• [RECORDS SHOWN]
----

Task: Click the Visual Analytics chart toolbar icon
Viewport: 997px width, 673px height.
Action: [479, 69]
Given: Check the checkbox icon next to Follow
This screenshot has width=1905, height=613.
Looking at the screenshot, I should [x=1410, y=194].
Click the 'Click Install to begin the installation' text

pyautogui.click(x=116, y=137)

----

• [YOUR OBJECTIVE]
Give back all the records exactly as they stand.

• [SOLUTION TO THIS TASK]
Task: Click the Visual Analytics chart toolbar icon
Viewport: 997px width, 673px height.
Action: [479, 69]
Given: Check the checkbox icon next to Follow
This screenshot has width=1905, height=613.
Looking at the screenshot, I should [x=1410, y=194].
Click the 'Click Install to begin the installation' text

pyautogui.click(x=116, y=137)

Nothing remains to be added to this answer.